Fundamental principles of cortical computation: unsupervised learning with prediction, compression and feedback

TL;DR

This paper presents a phenomenological model of the primate visual cortex based on principles of prediction, compression, and feedback, successfully replicating key visual processing features and achieving high classification and tracking performance.

Contribution

It introduces a novel hierarchical cortical model that integrates unsupervised learning, prediction, and contextual feedback to explain visual cortex functions.

Findings

Reproduces key aspects of the primate ventral stream

Achieves state-of-the-art visual tracking on novel objects

Demonstrates effective unsupervised learning through prediction

Abstract

There has been great progress in understanding of anatomical and functional microcircuitry of the primate cortex. However, the fundamental principles of cortical computation - the principles that allow the visual cortex to bind retinal spikes into representations of objects, scenes and scenarios - have so far remained elusive. In an attempt to come closer to understanding the fundamental principles of cortical computation, here we present a functional, phenomenological model of the primate visual cortex. The core part of the model describes four hierarchical cortical areas with feedforward, lateral, and recurrent connections. The three main principles implemented in the model are information compression, unsupervised learning by prediction, and use of lateral and top-down context. We show that the model reproduces key aspects of the primate ventral stream of visual processing including Simple and Complex cells in V1, increasingly complicated feature encoding, and increased separability of object representations in higher cortical areas. The model learns representations of the visual environment that allow for accurate classification and state-of-the-art visual tracking performance on novel objects.
——————————
PROBLEM SET
1. Summarize the cortical computation text in two sentences.
2. Duplicate the part of the cortical computation text that runs from "Contribution" down to "visual cortex functions.".

INPUT DATA
——————————
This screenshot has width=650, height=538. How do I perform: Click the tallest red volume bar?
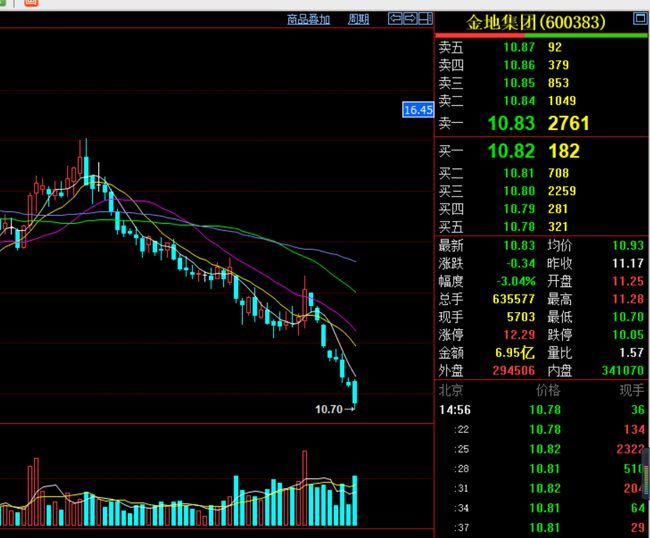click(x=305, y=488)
——————————
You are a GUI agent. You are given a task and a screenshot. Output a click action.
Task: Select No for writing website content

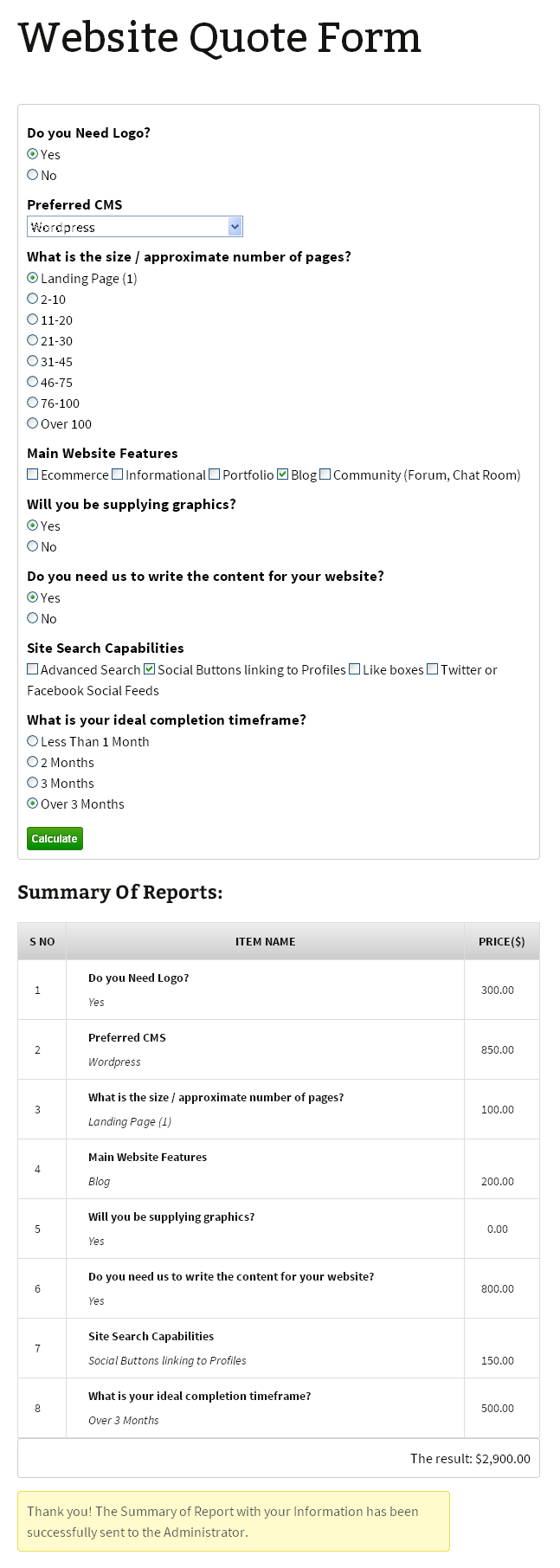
——————————
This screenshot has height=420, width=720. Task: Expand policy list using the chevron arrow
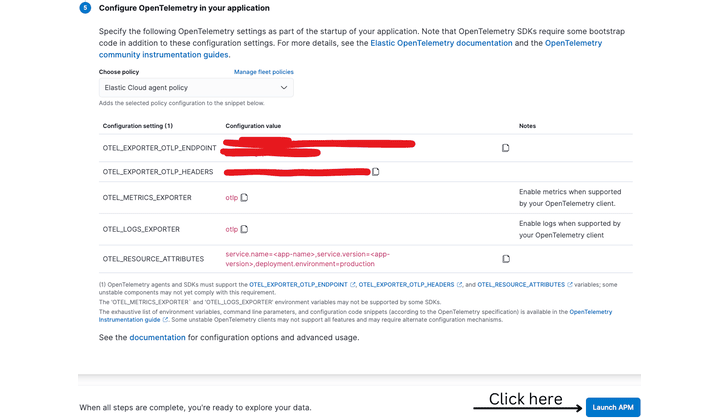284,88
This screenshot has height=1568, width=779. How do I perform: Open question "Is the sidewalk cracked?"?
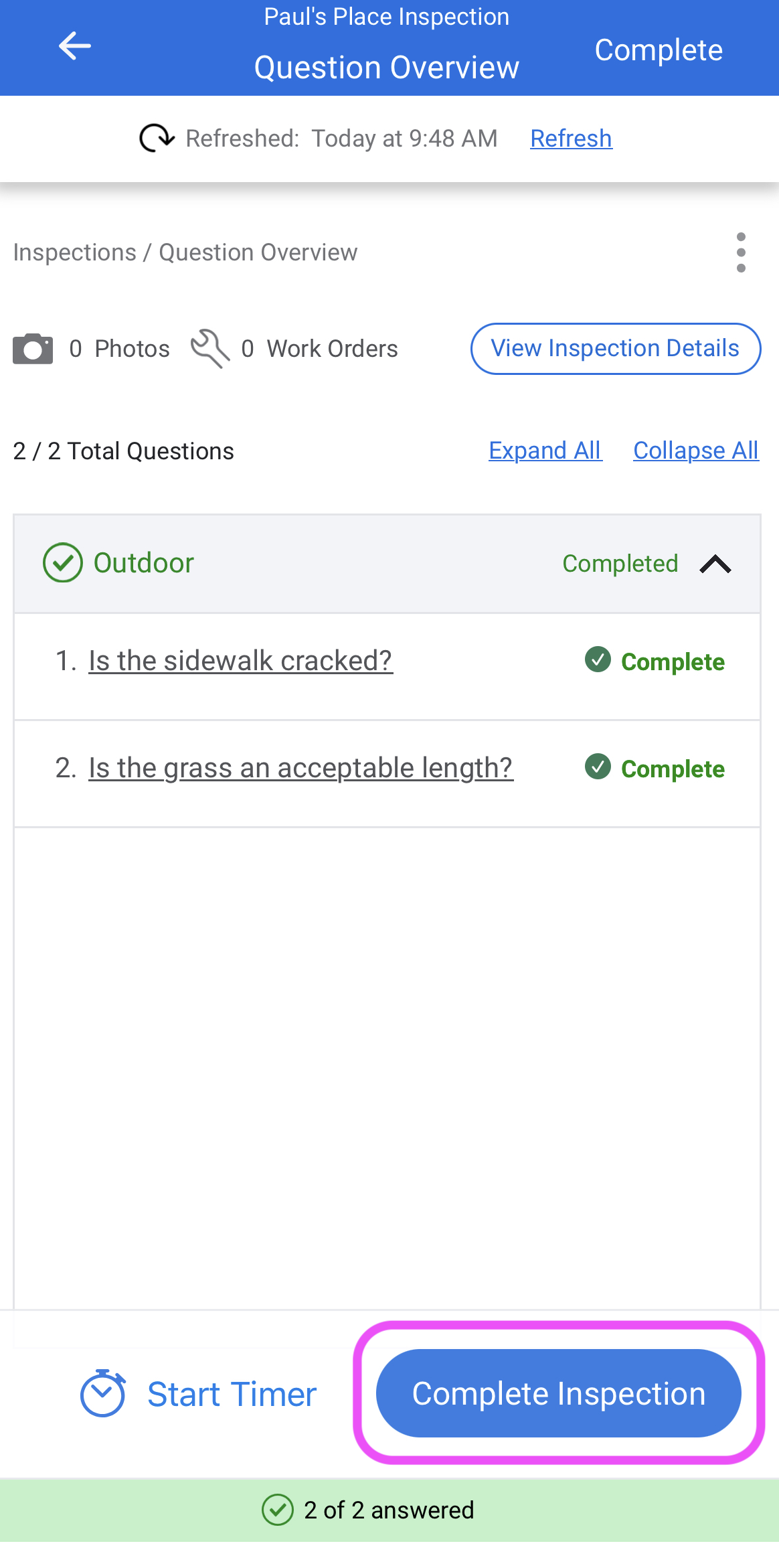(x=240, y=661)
——————————
ANSWERS TO THE PROBLEMS
1. The text presents a functional, phenomenological model of the primate visual cortex, made of four hierarchical cortical areas with feedforward, lateral, and recurrent connections, that implements information compression, unsupervised learning by prediction, and use of lateral and top-down context. The model reproduces key aspects of the primate ventral stream, including Simple and Complex cells in V1, and learns representations that allow accurate classification and state-of-the-art visual tracking of novel objects.

2.
Contribution

It introduces a novel hierarchical cortical model that integrates unsupervised learning, prediction, and contextual feedback to explain visual cortex functions.